The problem was, up to last Tuesday Mr Blair had offered precious little to the kind of people who rummage in the baskets at PoundCrazy. Throughout the campaign, and throughout New Labour's life before the campaign, the party had grown ever more accepting, it seemed, of the brutish social battlefield bequeathed by the Tories. The free market was good, taxes were bad, the Tory press was to be placated; any aid to the poor would whisper against these mantras.
Crawley heard nothing to the contrary. Labour was still 20 per cent ahead in the polls. Mr Blair, harried at times the week before, now listed his small plans for government patiently, with neat back-and-forth gesticulations, as if tidying a desk in Downing Street. Then he beamed again, and took the motorway to Sussex University.
This visit was trickier. The sun was gentle on the South Downs, but when the Blair bus came rumbling the students left their lawns and filled the hall. By Sussex tradition, they carried banners and asked questions about nuclear disarmament. For an hour Mr Blair parried, his hands jumpy on the podium, his voice jumping an octave in search of empathy. "I know the election is a bit of a turn-off," he said, early on, "Well... I think you should vote..." He groped for a reason. "I really do think this: don't criticise the government if you don't vote in a democracy." Luckily no one asked about lack of choice.
Until a certain Alex Parsons-Moore. "Do you see your party," he crisply asked, "as revisionary socialists or caring conservatives?"
Mr Blair saw the bait, and rose to it: "What values do we hold in the Labour Party? A fair deal for ordinary people. Getting on by merit rather than privilege. Tolerance and respect. They are values." More assertions burst out: on the individual's need for community, the superiority of public services over consumer choice, the evils of increasing inequality. Labour and the Conservatives had been on opposite sides of these issues "since time immemorial", Mr Blair concluded. A whiff of Sussex past floated in the hall.
The Labour leader had his theme. In Southampton the next day, he tested it further. "If all we have is what we own, not what we share, we are all losers," he said; his government would "treat poverty and unemployment not as problems we shut out or ignore, but as intolerable." The applause crashed around the hot cinema. Better than 1968, this sounded like 1945.
In their smooth, slim suits, even Mr Blair's advisers were delighted: the speech would sound great on the news. Their leader, they let it be known, had stayed up late to hone his angry phrases. On Thursday, at a rally in Edinburgh, he tried them again. Hereditary peers would be abolished, a Scottish parliament would be proposed with tax-raising powers, Scottish Water would be taken "back into local hands" - promises barely spoken in the campaign poured from the stage. For the climax, Mr Blair stepped from behind his podium, tie swinging, to say what he believed. He grasped at the air for abstractions, stuck his hands on his hips, and when his throat microphone failed, outlined his vision of "the Decent Society" by shouting.

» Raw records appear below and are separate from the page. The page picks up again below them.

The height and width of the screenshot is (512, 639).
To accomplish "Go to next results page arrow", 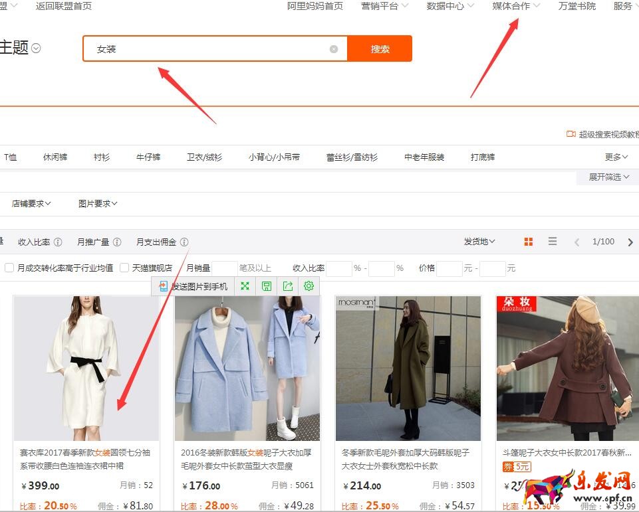I will click(630, 242).
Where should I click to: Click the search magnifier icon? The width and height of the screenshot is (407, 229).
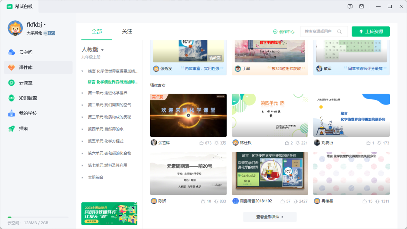point(340,31)
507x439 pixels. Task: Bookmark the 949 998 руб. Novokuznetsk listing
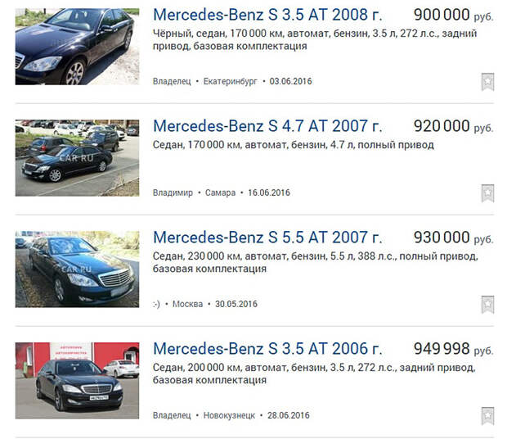point(487,416)
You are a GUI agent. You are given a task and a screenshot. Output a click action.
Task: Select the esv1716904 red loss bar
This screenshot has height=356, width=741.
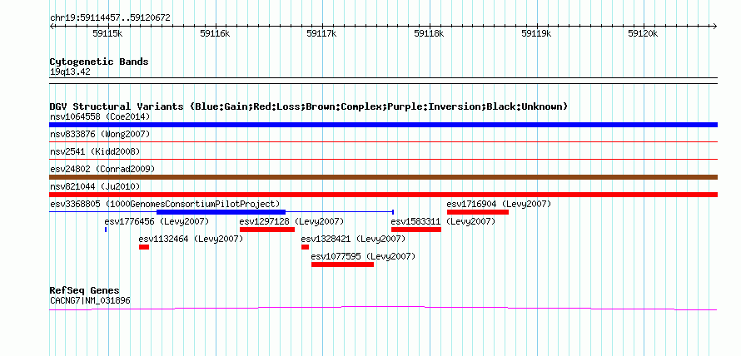(478, 212)
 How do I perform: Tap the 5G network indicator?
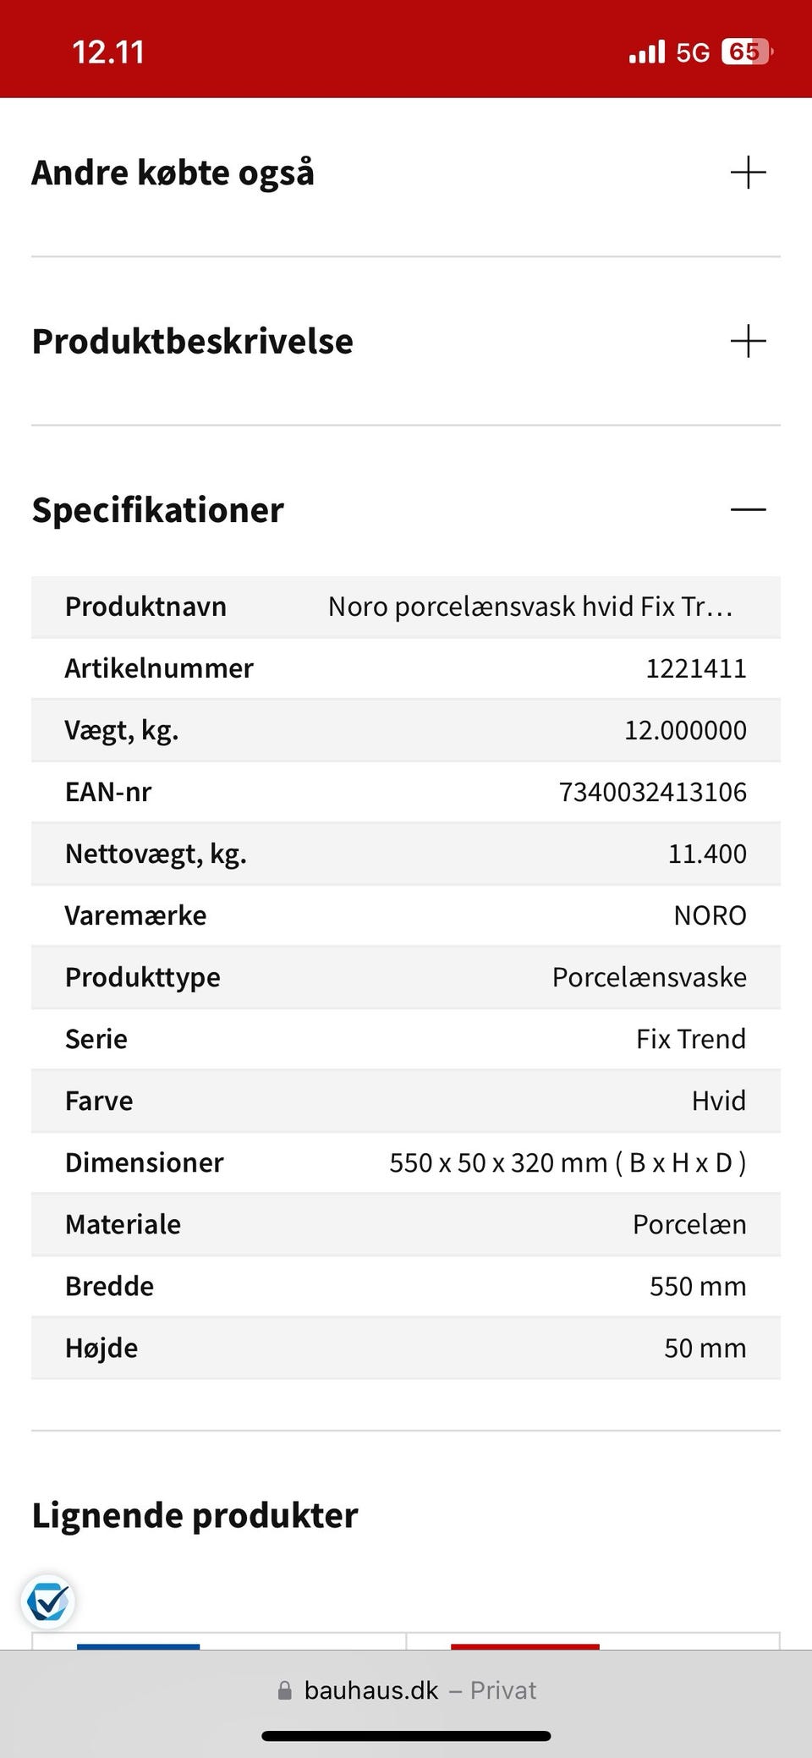[693, 52]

One caveat to all this, however, remained unspoken. There were no new policies. Since Tuesday, Mr Blair had been asking his listeners to make a leap of faith: to believe that his modest reforms - smaller class sizes, a windfall tax on privatised utilities - might add up, in time, to a transformation of British society. Having refused to promise large and tangible changes for years, to gain credibility with a sceptical press and public, he now needed to promise intangibles to win their enthusiasm.

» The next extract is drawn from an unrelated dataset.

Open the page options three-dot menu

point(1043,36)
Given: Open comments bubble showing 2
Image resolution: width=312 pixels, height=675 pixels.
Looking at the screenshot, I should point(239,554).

Yet, as Mr Blair set out his mild utopia last week, the very landscape he was criss-crossing seemed to deny the possibility of its attainment. In Southampton, where he spoke about poverty, the old docks glittered with bobbing speedboats. At St Thomas's Hospital in south London, where he spoke of free health care for all and was mobbed by jubilant nurses, the main entrance toilets were foul, with spilled tissues and excrement on the walls.

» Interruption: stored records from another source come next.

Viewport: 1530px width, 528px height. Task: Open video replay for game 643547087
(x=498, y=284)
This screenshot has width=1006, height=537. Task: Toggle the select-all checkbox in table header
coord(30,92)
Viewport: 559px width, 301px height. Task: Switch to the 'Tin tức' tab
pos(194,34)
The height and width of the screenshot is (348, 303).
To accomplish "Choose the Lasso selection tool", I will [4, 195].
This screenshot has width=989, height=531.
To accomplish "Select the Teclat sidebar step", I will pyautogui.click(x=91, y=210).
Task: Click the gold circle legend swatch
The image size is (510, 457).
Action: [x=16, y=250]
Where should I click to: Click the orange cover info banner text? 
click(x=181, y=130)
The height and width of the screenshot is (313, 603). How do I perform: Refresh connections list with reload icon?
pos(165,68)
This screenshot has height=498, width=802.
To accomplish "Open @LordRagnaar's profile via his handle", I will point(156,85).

In Monmouth in south Wales, on Wednesday's burning afternoon, an elderly man waited for Mr Blair with a placard that read, "Market Forces Mean Misery For The Millions Of Us". This squinting man had fought in the Second World War, had refused orders to shoot Indian mutineers in 1947, had stood with his placard in the town square for three hours every Saturday since the campaign began. Did he believe Labour would help the poor? "We're going to have to make them."